Le plan d’action numérique en éducation et en enseignement du gouvernement est à peine dévoilé qu’il soulève déjà plusieurs questions pour la Confédération des syndicats nationaux (CSN) et ses fédérations membres. Pour la Fédération nationale des enseignantes et des enseignants (FNEEQ-CSN), la Fédération des profesionnèles (FP-CSN) et la Fédération des employées et employés de services publics (FEESP-CSN), le plan de plus de 80 pages apporte bien peu de précisions et contribue surtout à créer un climat d’incertitude pour les travailleuses et les travailleurs du milieu de l’éducation, et ce, quant à chacune des trois orientations.
« Le plan ne prévoit pas de comité directeur pour la mise en œuvre de ce vaste chantier, soulève Véronique de Sève, vice-présidente de la CSN. C’est le néant quant à l’intégration des partenaires dans l’élaboration de la stratégie, rien ne précise le rôle qu’ils devront jouer, quels objectifs ou axes doivent être développés par qui, dans quel ordre ou à quel moment. Bref, c’est un plan sans acteurs. Pour éviter un développement chaotique, nous réclamons la mise en place d’un comité incluant les représentantes et représentants des organisations syndicales et étudiantes. »

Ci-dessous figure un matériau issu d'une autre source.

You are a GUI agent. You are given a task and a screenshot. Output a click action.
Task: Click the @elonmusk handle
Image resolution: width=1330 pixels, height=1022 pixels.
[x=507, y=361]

« D’entrée de jeu, on constate que le gouvernement mise sur la formation de tous les titres d’emploi, explique Sylvie Tremblay, vice-présidente-trésorière de la FEESP. C’est une bonne intention, mais il n’y a aucun détail concernant la mise en place de cette formation. Il n’y aucun calendrier prévu pour ces formations et nous savons déjà que les employé-es du milieu de l’éducation manquent de temps pour accomplir tous les volets de leur tâche. Impossible également de savoir qui donnera ces formations et si du personnel supplémentaire sera embauché pour les donner. Il en va de même pour la mise en place, le soutien technique et l’entretien. Il est important de ne pas recourir à des sous-traitants provenant du privé, et de plutôt privilégier la compétence du personnel du secteur public. »
« Concernant certains points plus précis du plan, le gouvernement souhaite mettre sur pied un campus virtuel et déployer davantage la formation à distance, remarque Caroline Quesnel, présidente de la FNEEQ. Il faut faire attention à ce que la formation virtuelle serve réellement à rendre l’éducation plus accessible sur le plan géographique et ne constitue pas une alternative « bon marché » à un enseignement en présentiel. En ce qui a trait au projet de campus virtuel, nous avons plusieurs craintes voulant que cette plateforme contribue à nourrir la concurrence entre les établissements, notamment par la course à la « clientèle » étudiante internationale. Nous craignons aussi une standardisation de la formation en enseignement supérieur. Les initiatives actuelles en formation à distance comportent aussi des écueils quant à la sous-traitance de l’enseignement, comme c’est le cas à la TÉLUQ. Le plan doit interdire ces dérives. »
« Nous sommes également préoccupés par la question de l’autonomie professionnelle, poursuit Louise Briand, vice-présidente de la FP. Il est impensable de mettre en place une stratégie qui aura des impacts potentiels sur la liberté académique, sur le droit d’auteur et sur la façon d’enseigner sans respecter la latitude qu’ont les professeurs. »
« Le gouvernement parle à plusieurs reprises du développement des compétences numériques, s’inquiète Véronique de Sève. Or, ces fameuses compétences ne sont jamais clairement définies, ce qui est particulier dans un plan qui touche l’éducation. On souhaite développer des compétences, sans savoir lesquelles. Nous craignons également que le programme mis en place pour le développement de ces compétences se fasse au détriment des autres matières enseignées. Il faut éviter de tomber dans un simple effet de mode qui répond aux impératifs des entreprises sans avoir de vision globale de l’éducation. »
« Ça fait maintenant quelques mois que le gouvernement délie les cordons de la bourse et annonce de grandes réformes et de grands chantiers. On sent bien que la campagne électorale est lancée officieusement. Voilà pourquoi nous ne lançons pas ces questions qu’au gouvernement, mais à tous les partis politiques. Nous souhaitons avoir l’heure juste et savoir où se situe chacun des partis quant au plan dans son ensemble et par rapport aux multiples questions qu’il soulève », conclut Véronique de Sève.